"Maybe luckily, because he became available for United." That's Bruno Fernandes on Michael Carrick's sacking by Middlesbrough — and it tells you everything about how the mood has shifted at Old Trafford.
Carrick walked into the job in January as a short-term fix while United figured out their next permanent appointment. Four months later, he's got a 10-3-2 record in his last 15 league games, Champions League football secured, and the club's captain publicly campaigning for him to stay.
What Carrick has actually done
Since taking over from Ruben Amorim, no Premier League club has collected more points than United's 33. That's not a soft run either — victories over Manchester City, Arsenal, Chelsea, and Liverpool make up part of that stretch. A perfect record against the division's elite is the kind of stat that makes boardroom decisions uncomfortable.

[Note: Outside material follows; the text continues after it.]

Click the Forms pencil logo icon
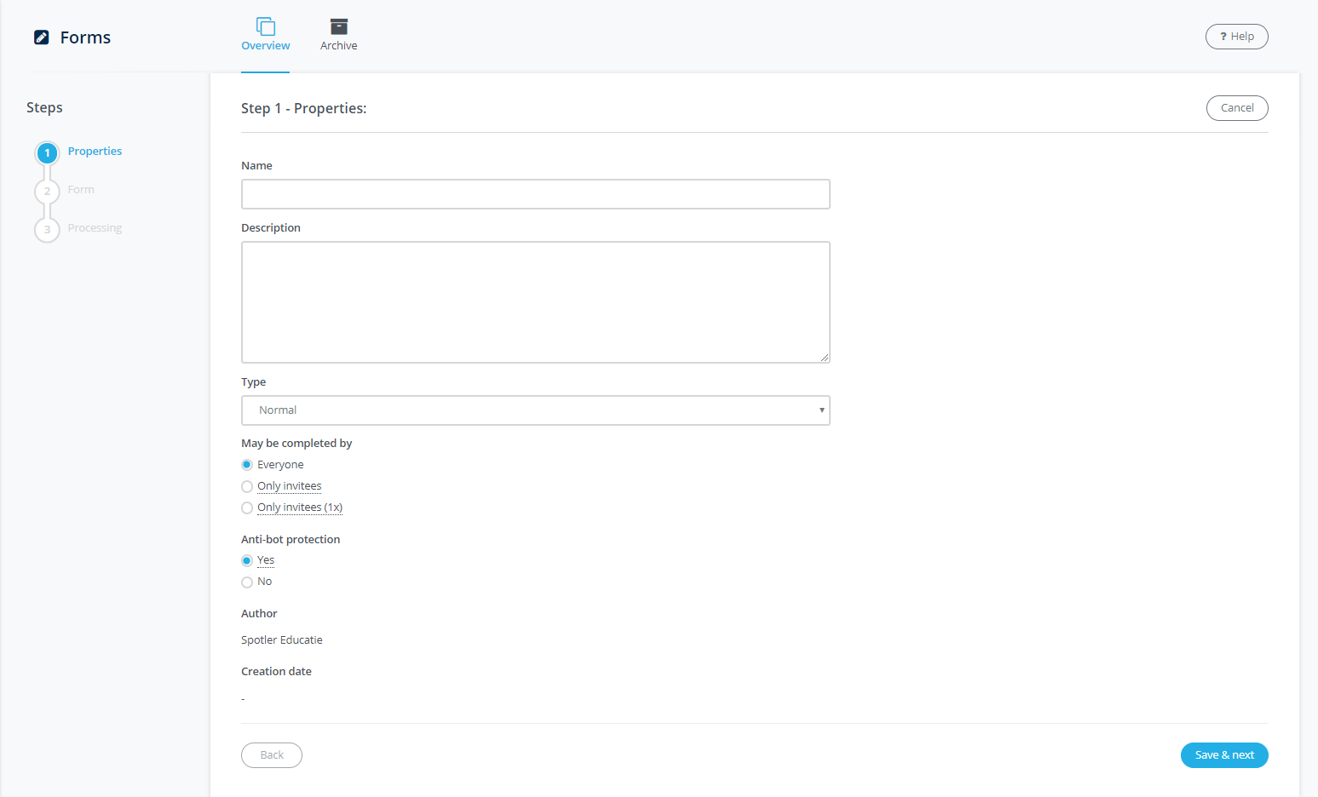The width and height of the screenshot is (1318, 797). (41, 37)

Fernandes, who picked up both the FWA Footballer of the Year and the Sir Matt Busby Player of the Year award this season, was pointed in his praise. "Michael has a great character to become a top manager," he said. "He's showing that." Not 'could show it one day.' Showing it. Present tense. The distinction matters.
Reports now suggest United have offered Carrick a two-year contract. Given the club has burned through managers and interim fixes since Ferguson retired in 2013, the temptation to tear it up again in search of a bigger name carries real risk.

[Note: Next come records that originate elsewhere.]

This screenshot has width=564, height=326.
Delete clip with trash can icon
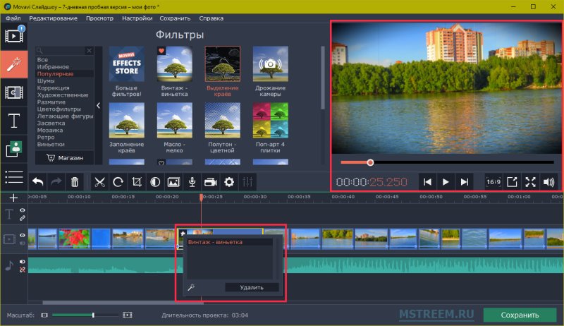coord(75,181)
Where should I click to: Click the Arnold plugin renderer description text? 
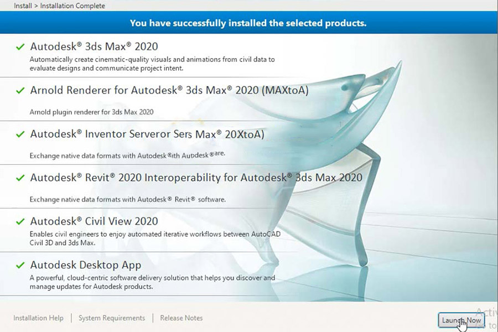point(91,112)
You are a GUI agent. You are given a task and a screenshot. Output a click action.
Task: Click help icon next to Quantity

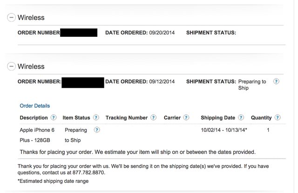[278, 118]
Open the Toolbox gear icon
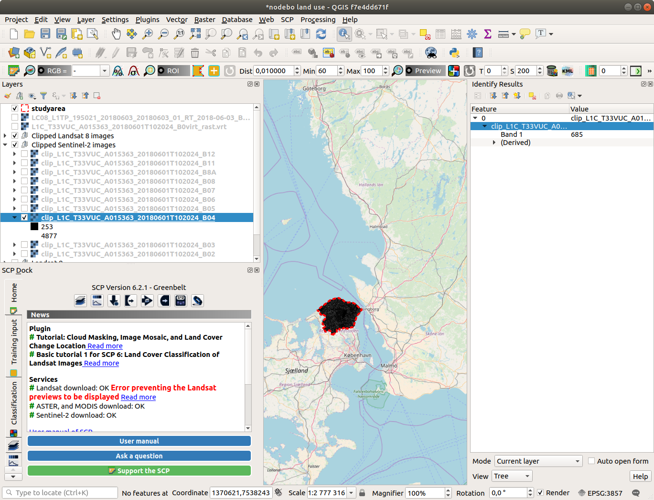The image size is (654, 500). 472,34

The permanent job question
The obvious counterargument is Middlesbrough. Carrick spent nearly three years there without reaching the Championship playoffs, and was sacked before this season ended. That's the caveat any skeptic will reach for.
But context matters. Carrick is now operating with a squad of genuine Premier League quality, with a captain who trusts him and a dressing room that's responding. Whether that transfers to a full season with European football and transfer window pressure is the real test — one he hasn't faced yet.

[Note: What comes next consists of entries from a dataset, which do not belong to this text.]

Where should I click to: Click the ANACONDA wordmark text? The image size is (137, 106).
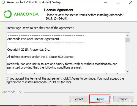pos(26,14)
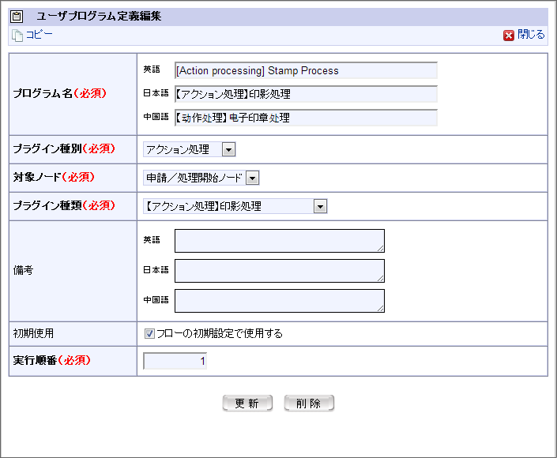557x458 pixels.
Task: Click the Japanese program name field
Action: click(306, 94)
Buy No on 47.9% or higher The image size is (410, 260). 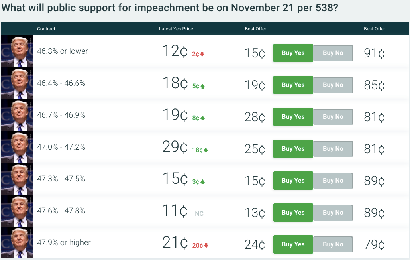coord(333,244)
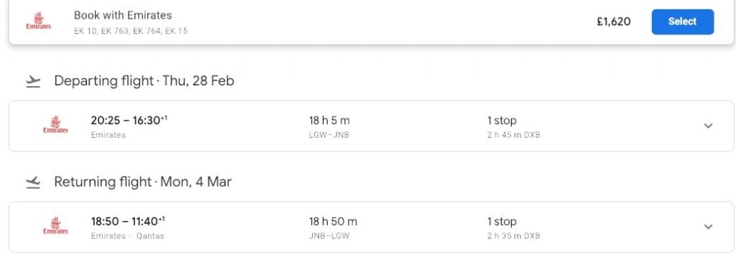Click the Book with Emirates text
The image size is (736, 262).
123,15
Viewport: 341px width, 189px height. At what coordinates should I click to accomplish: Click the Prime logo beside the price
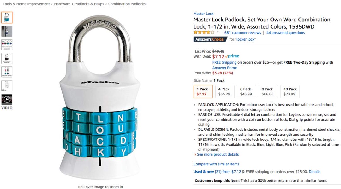(232, 56)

- 33 points from 15 games since Carrick took over — no club in the league has more
- Wins against City, Arsenal, Chelsea, and Liverpool in that run
- United back in the Champions League next season
- Reported two-year contract offer on the table
Fernandes acknowledged the hierarchy may still go in a different direction. But his words were warm enough that the message was clear. For United's title odds next season, the stability Carrick represents might matter more than the allure of a high-profile name who needs six months just to settle in.
"He did an amazing job with us until the end of the season." That's the captain's verdict. The board's will come soon enough.